O secretário-geral do PS insistiu hoje, de forma veemente, que o Governo divulgue imediatamente os compromissos assumidos com a troika e que constam numa carta escrita ao Fundo Monetário Internacional (FMI).

António José Seguro falava no final de uma visita a uma fábrica de tecnologias de telecomunicações «Wavecom», em Cacia, concelho de Aveiro, integrada na campanha do PS para as eleições europeias.

O líder socialista referiu-se à notícia hoje publicada no jornal Correio da Manhã, segundo a qual o Governo terá assumido o compromisso com a troika (Banco Central Europeu, Fundo Monetário Internacional e Comissão Europeia) de proceder à privatização da Caixa Geral de Depósitos até ao final de 2015, o que o levou a renovar a sua exigência: «Mostrem a carta», declarou.

Numa visita em que teve ao seu lado o cabeça de lista socialista às eleições europeias, Francisco Assis, e em que também estiveram presentes a eurodeputada Elisa Ferreira, o líder da Federação de Aveiro do PS, Pedro Nuno Santos, e os deputados socialistas Sérgio Sousa Pinto e Filipe Neto Brandão, o secretário-geral do PS fez no final um brinde com vinho Porto, que dedicou à saúde das empresas portuguesas.

Uma jornalista de televisão interrompeu o breve discurso de cortesia que Seguro se preparava para fazer, questionando-o sobre a presença do seu antecessor, José Sócrates, na campanha do PS, na próxima sexta-feira.

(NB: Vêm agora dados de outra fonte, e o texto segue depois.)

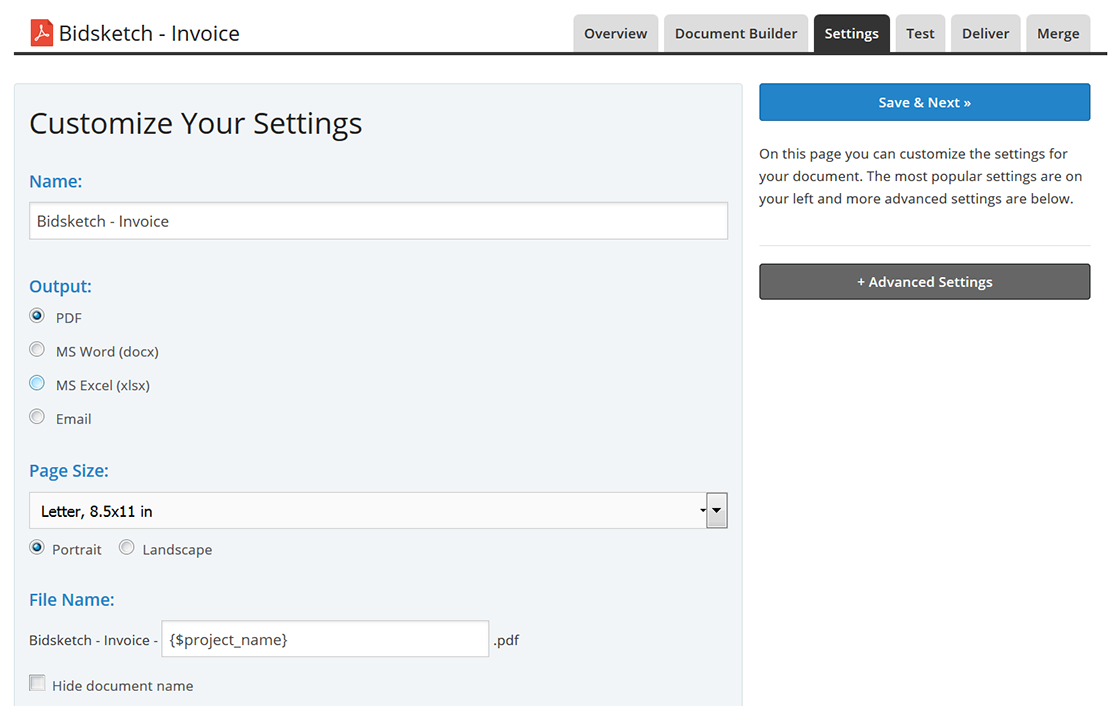The width and height of the screenshot is (1116, 706).
Task: Open the Overview tab
Action: coord(615,33)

«O vinho do Porto está bom», comentou o líder socialista, desviando o assunto.

A seguir, António José Seguro falou com preocupação sobre a possibilidade de o Governo estar a comprometer-se externamente com a privatização Caixa Geral de Depósitos, perspetiva que a comissão de trabalhadores do banco do Estado diz estar incluída nos compromissos assumidos pelo executivo com a troika.

«Como os portugueses não têm nenhuma razão para acreditar na palavra deste Governo e deste primeiro-ministro [Pedro Passos Coelho], mais uma vez lanço o desafio: Digam aos portugueses o que está escrito na carta que escreveram ao FMI. O Governo tem uma carta prevista ou escrita ao FMI e não a divulga», salientou o secretário-geral do PS.

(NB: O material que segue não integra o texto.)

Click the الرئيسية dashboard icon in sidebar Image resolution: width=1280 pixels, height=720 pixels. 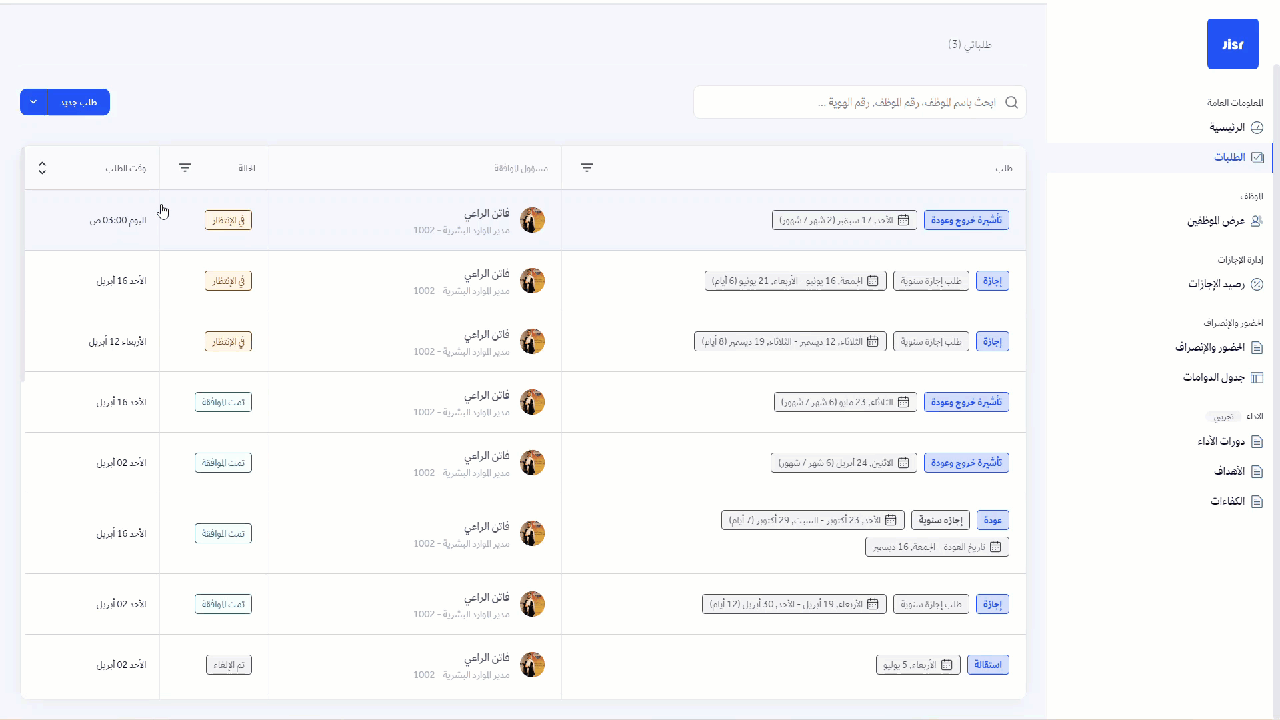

Confrontado com a acusação da coligação PSD/CDS de que o PSD não fez as contas sobre os custos das suas promessas constantes no documento «Contrato de confiança», Seguro rejeitou essa crítica.

Segundo Seguro, o PS fez as contas e essas contas são «clarinhas».

A fábrica hoje visitada por Francisco Assis e Seguro, que jogou pingue-pongue com o «braço direito» com o dirigente Pedro Vaz (braço-direito de Pedro Nuno Santos na Federação de Aveiro) é da área das tecnologias de rádio, foi criada em 2000 com apenas sete trabalhadores, tendo agora 53, sendo que a maioria dos engenheiros completou a sua licenciatura na Universidade de Aveiro.

A «Wavecom» presta serviços a praticamente todas as empresas nacionais de referência do PSI 20, em países como Cabo Verde, Angola, Moçambique e Espanha, apostando agora no mercado europeu.

No sábado, na final da Liga dos Campeões de Futebol, entre Real Madrid e Atlético de Madrid, no Estádio da Luz, em Lisboa, a «Wavecom» terá a responsabilidade de fornecer "wifi" para seis mil pessoas, entre jornalistas e pessoal da UEFA.